The biggest economic challenge for the government after the ongoing election is unemployment, according to economists polled by Reuters who expected the world’s most populous country to grow a healthy 6.5% this fiscal year.

Despite growing at the fastest pace among major peers, the economy has failed to generate enough jobs for its large and expanding young population, a key issue among citizens in the midst of electing the next government.

A majority of economists, 15 of 26, in the April 16-23 Reuters poll who answered an additional question said the biggest challenge for the government after the national election would be unemployment.

Eight said rural consumption, two picked inflation and one said poverty.

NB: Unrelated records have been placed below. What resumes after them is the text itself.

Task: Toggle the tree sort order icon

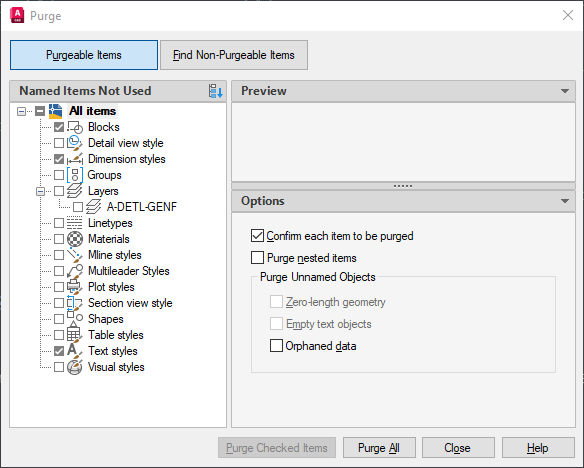Action: 216,91
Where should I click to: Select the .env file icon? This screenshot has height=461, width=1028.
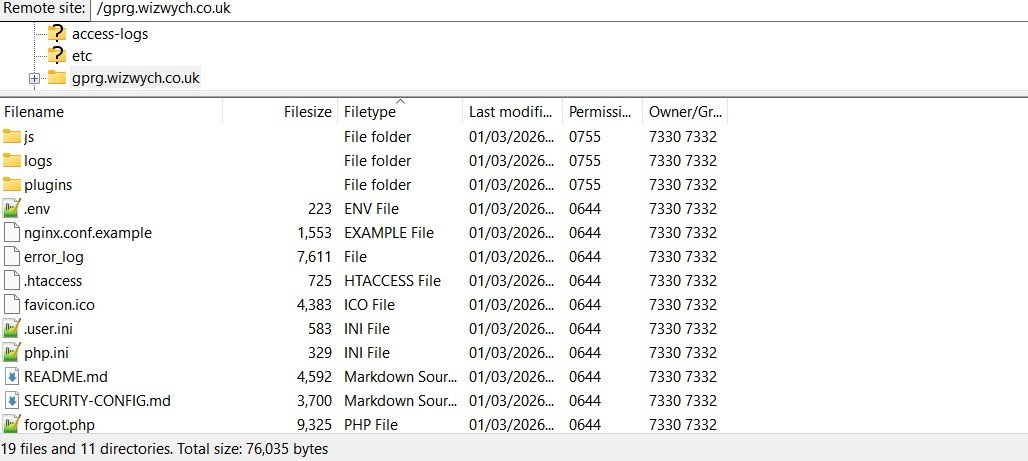tap(12, 208)
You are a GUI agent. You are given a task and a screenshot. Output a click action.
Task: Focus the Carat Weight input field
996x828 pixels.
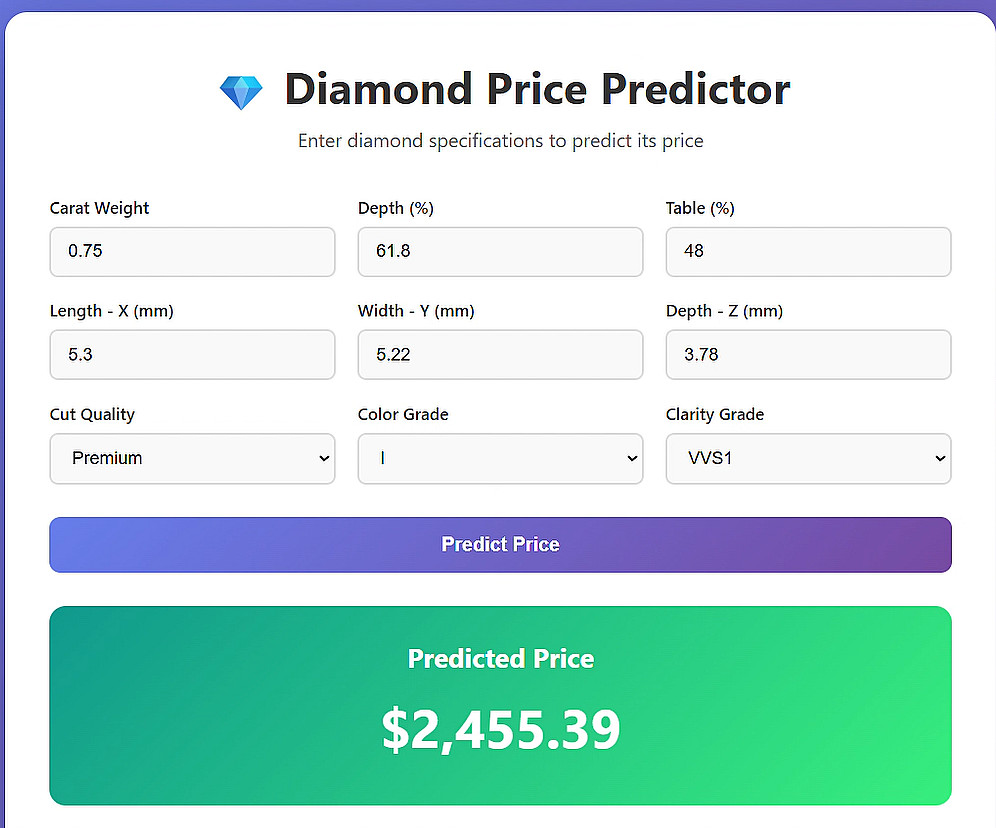click(192, 251)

“Following a decade of near jobless growth, the rising number of discouraged workers had pushed India’s LFPR (labour force participation rate) down well below levels exhibited by the four Asian tigers at comparable stages in their demography,” said Kunal Kundu, India economist at Societe Generale.

“Bharatiya Janata Party’s focus on existing employment drivers (infrastructure, manufacturing, and government jobs) that have not moved the needle much to date is all the more worrying. Without a more concrete plan, India runs the risk of missing out on potential demographic dividends.”

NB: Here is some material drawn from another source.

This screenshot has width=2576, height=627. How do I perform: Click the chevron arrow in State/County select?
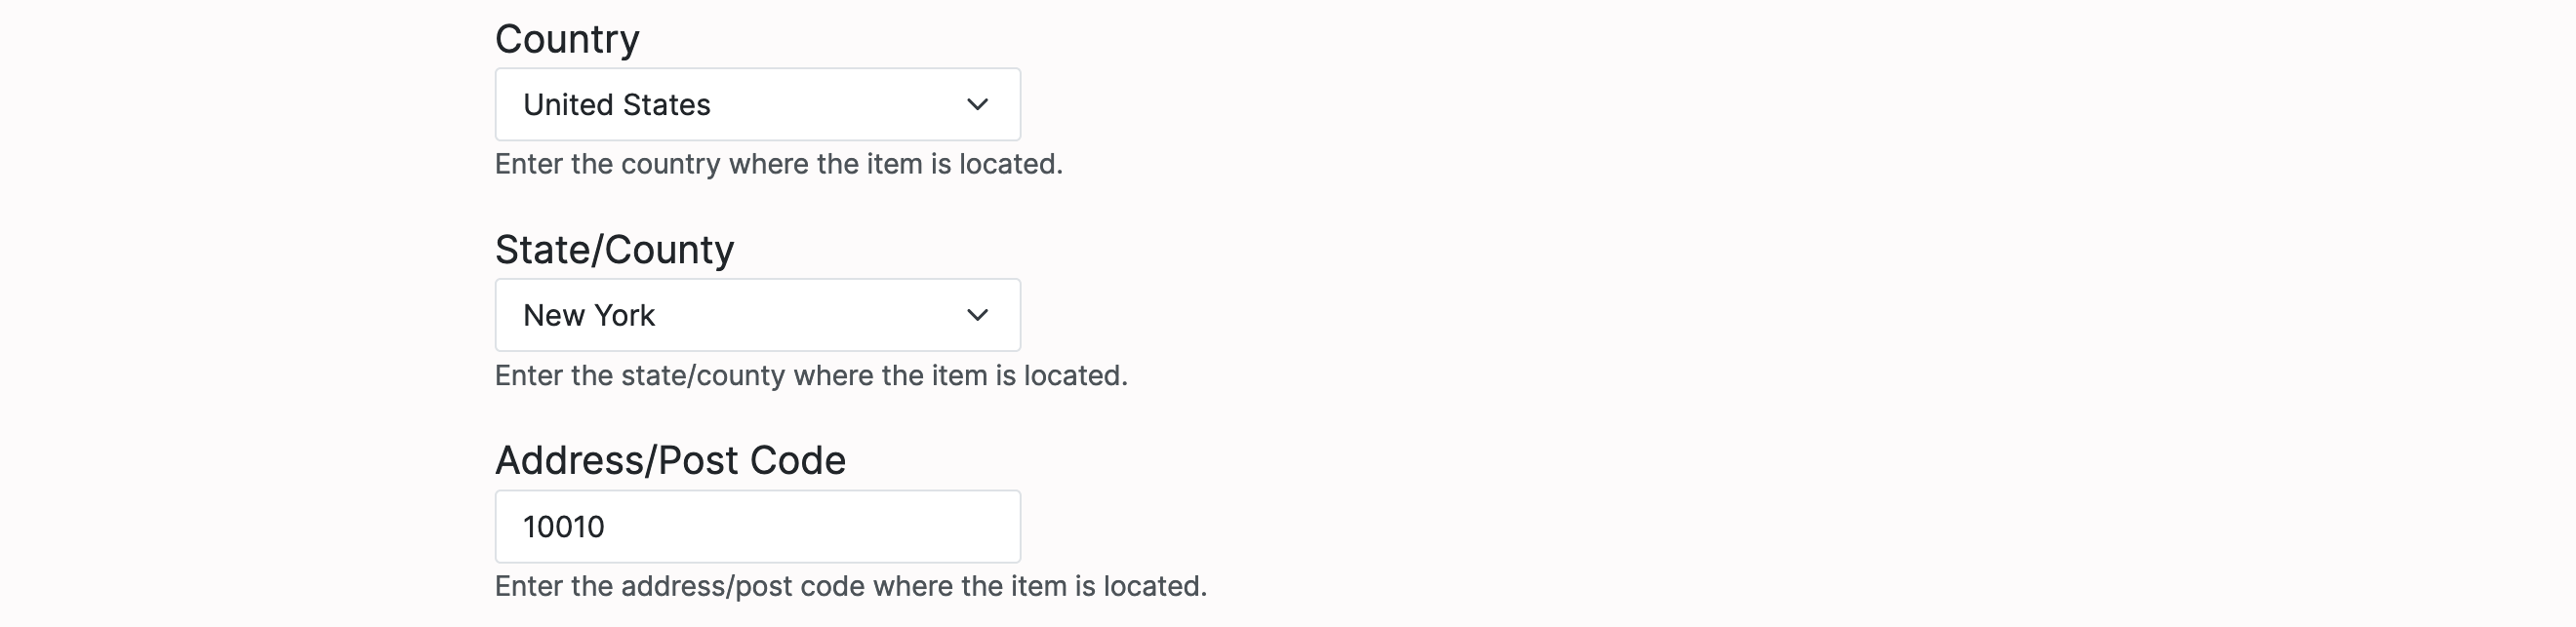click(977, 315)
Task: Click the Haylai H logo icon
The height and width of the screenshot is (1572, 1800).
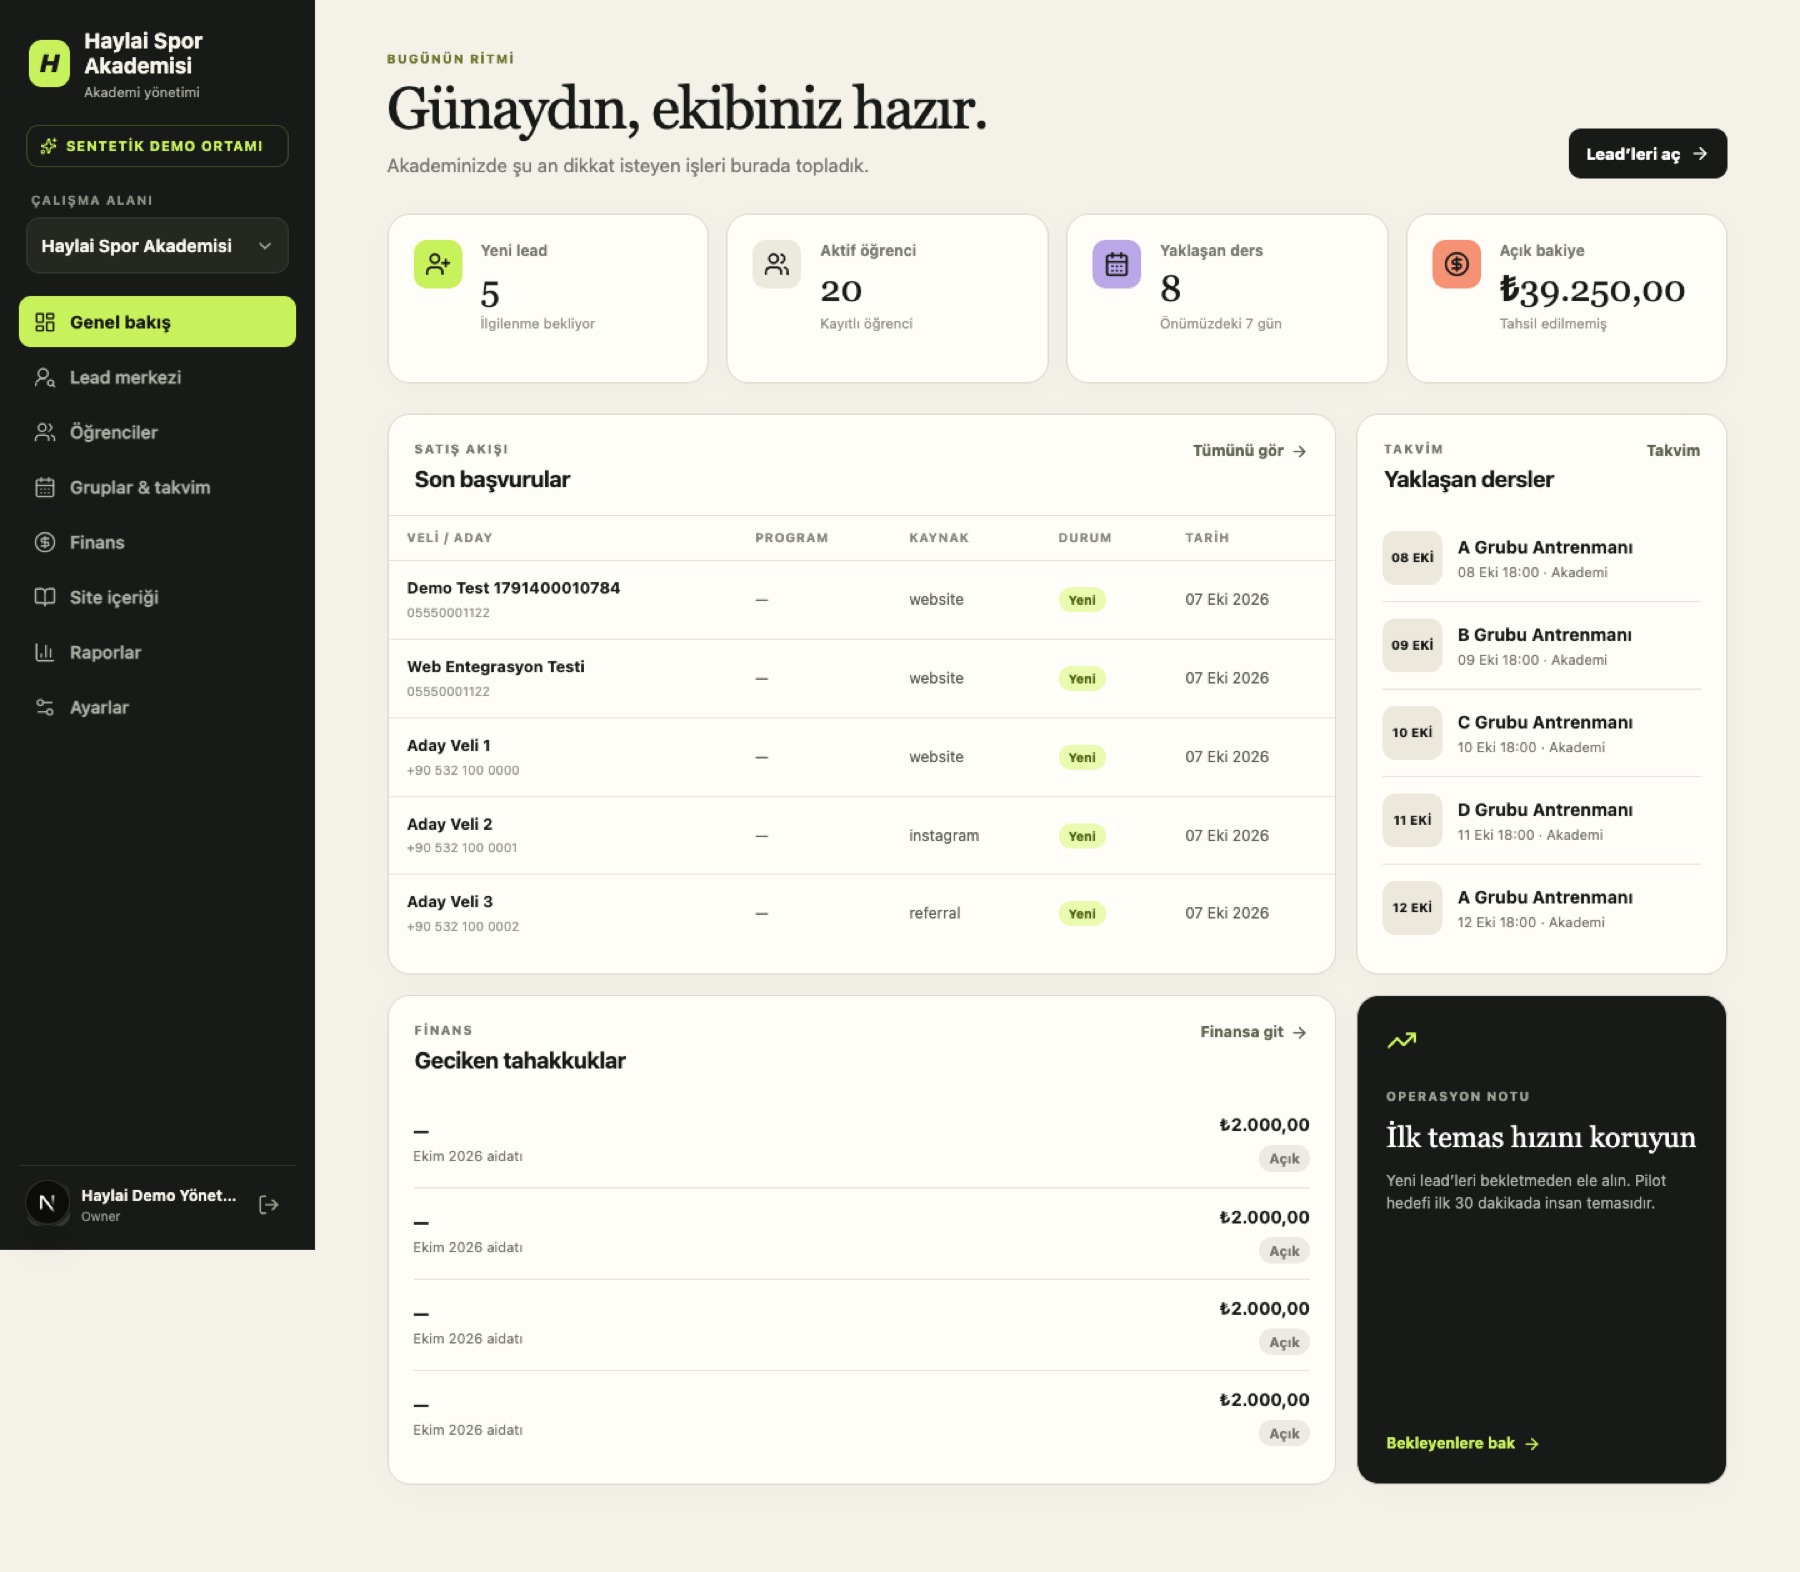Action: 49,64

Prime Minister Narendra Modi’s BJP, widely expected to return to power for a third straight term, had promised to create more jobs when elected in 2014.

Despite that promise, the unemployment rate over recent years indicates not enough jobs have been added to make a significant difference. Periodic Labour Force Survey data showed the unemployment rate which stood at 3.4% in 2013-14 was only marginally lower at 3.2% in 2022-23.

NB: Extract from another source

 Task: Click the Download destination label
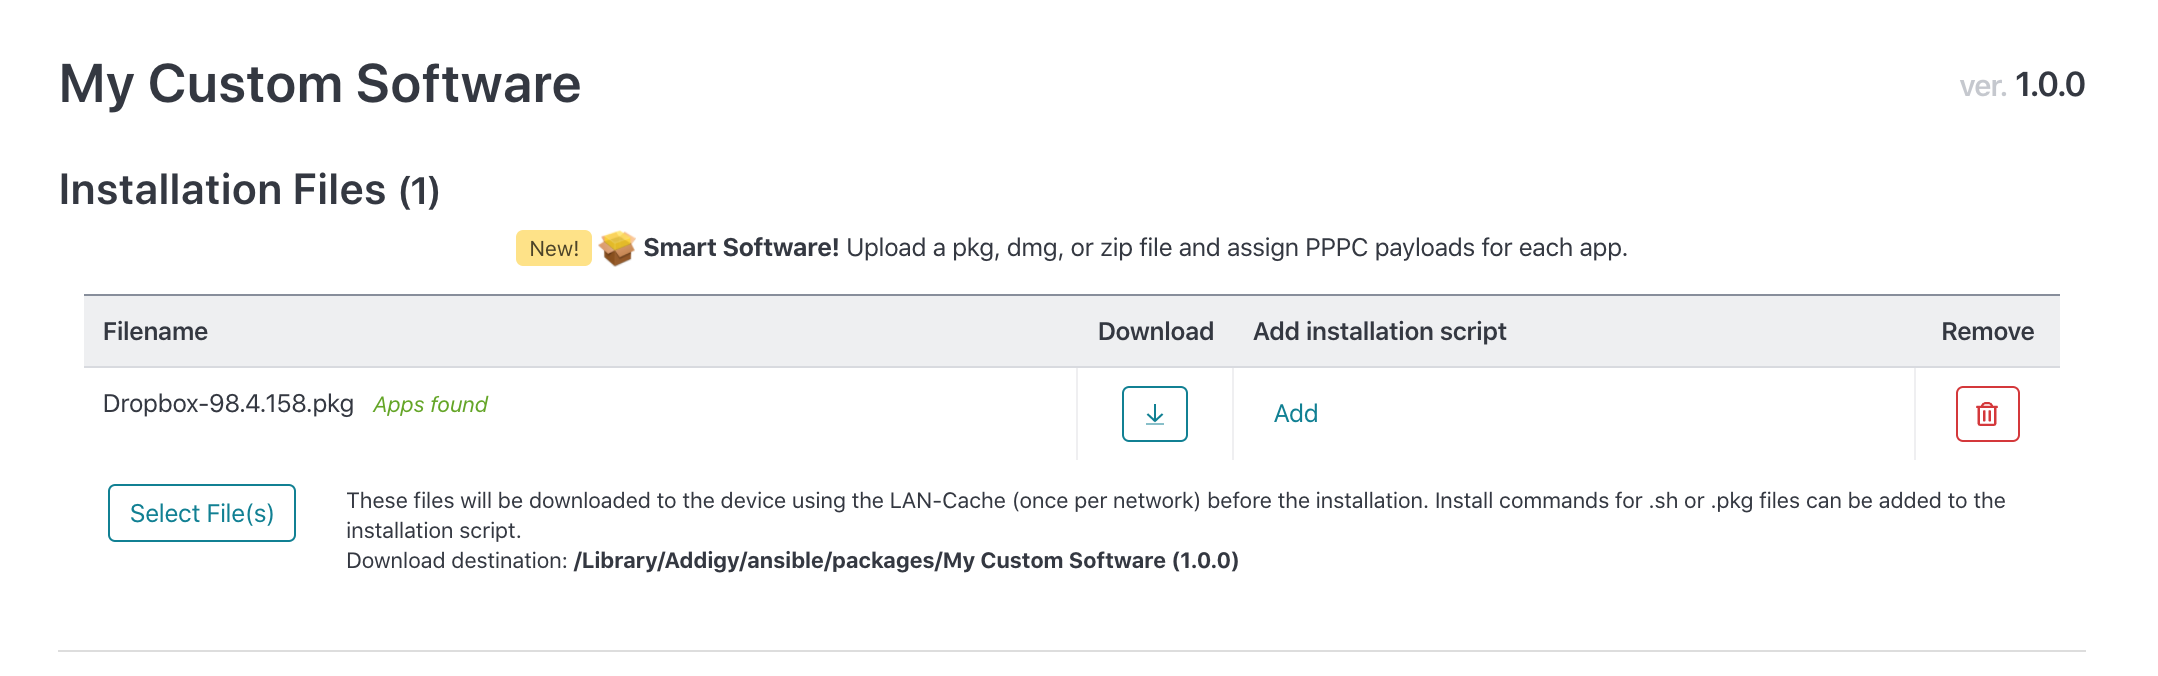coord(457,561)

According to the Centre for Monitoring Indian Economy, an economic think tank, the unemployment rate was 7.6% in March.

Although job creation has stayed lacklustre, the government ramping up of capital expenditure helped the economy grow a faster-than-expected 8.4% in the October-December quarter.

The economy likely grew 6.5% last quarter and 7.6% in the previous fiscal year that ended on March 31, the survey showed.

It was forecast to expand 6.5% and 6.7% this fiscal year and next, broadly unchanged from last month.

“Repeating the exceptional strength of 2023 shouldn’t be taken for granted. Last year’s growth was strongly supported by the government’s capex push, but the need for fiscal prudence will limit the boost this year and over the coming years,” said Alexandra Hermann at Oxford Economics.

“We currently see risks to the upside with increasing signs the economy’s resilience of last year was maintained into the beginning of 2024.”

With various institutes like the International Monetary Fund upgrading India’s growth forecast the risk to the outlook was to the upside.

A strong majority of economists, 20 of 28, who answered an additional question said economic growth this fiscal year was more likely to be higher than they expected rather than lower.

Consumer price inflation, at 4.85% in March, was forecast to average 4.5% this fiscal year and next. However, a majority of economists, 19 of 28 said it was more likely inflation would be higher than they currently predict.